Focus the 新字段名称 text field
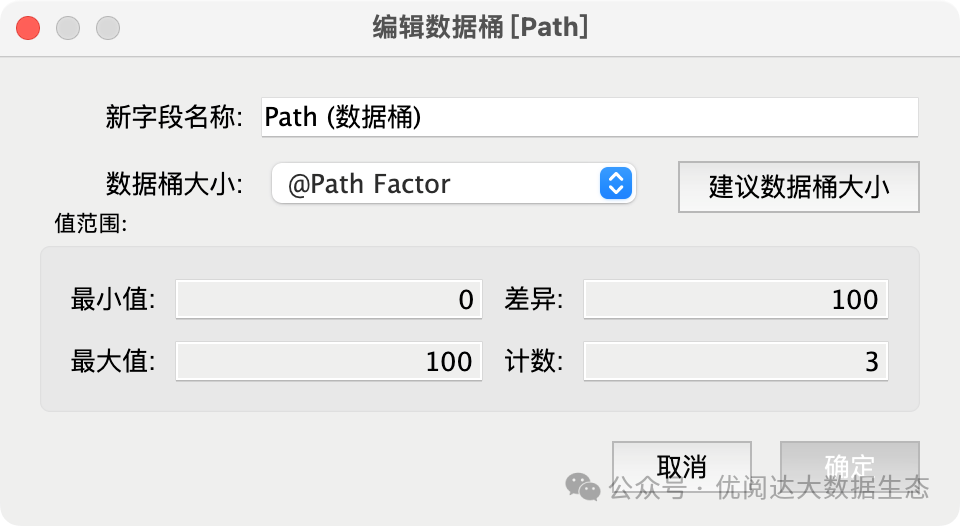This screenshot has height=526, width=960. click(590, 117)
-.-.-
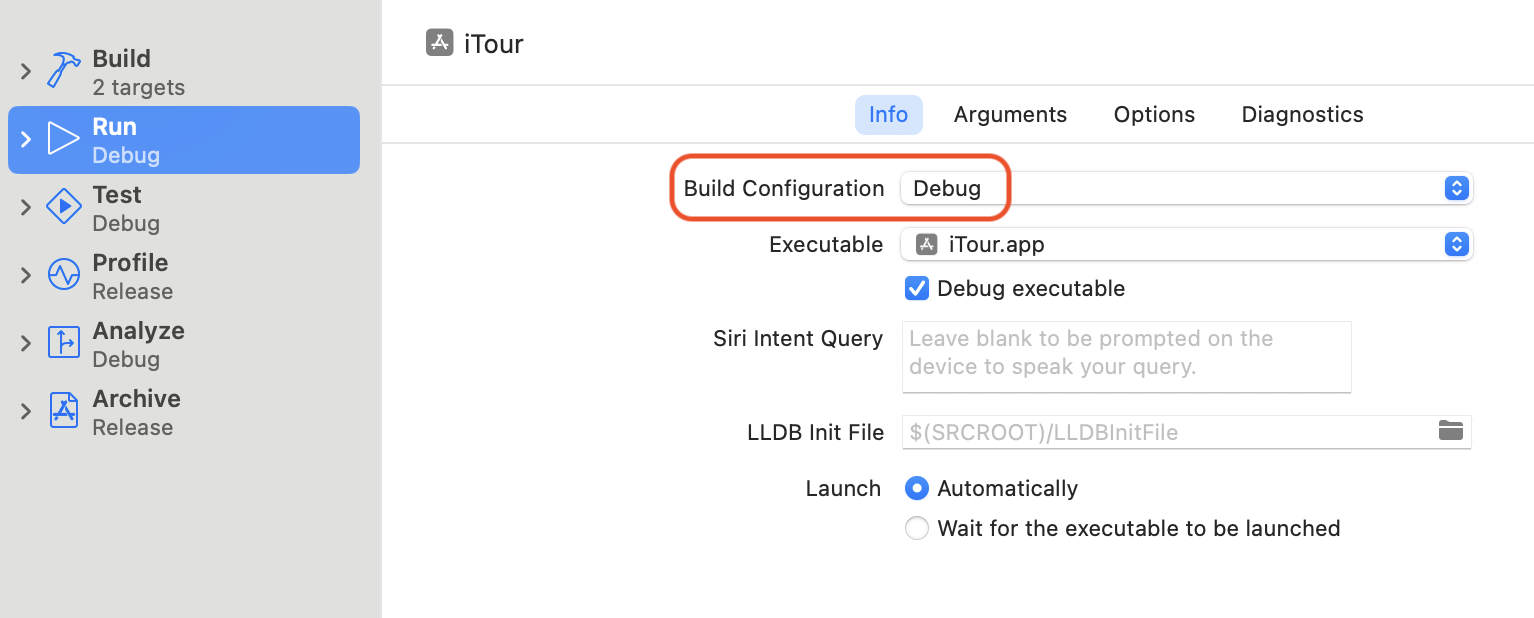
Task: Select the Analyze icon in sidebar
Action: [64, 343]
-.-.-
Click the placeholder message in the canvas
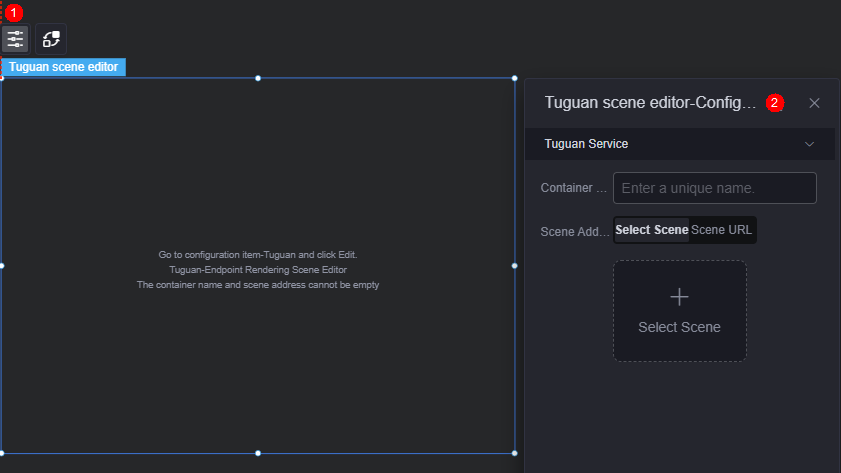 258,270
-.-.-
- Aim of the exercise
Copy every line of the material above that contains the word "Task". Match capitalization exactly.

- Complete output
Task: Select the Analyze icon in sidebar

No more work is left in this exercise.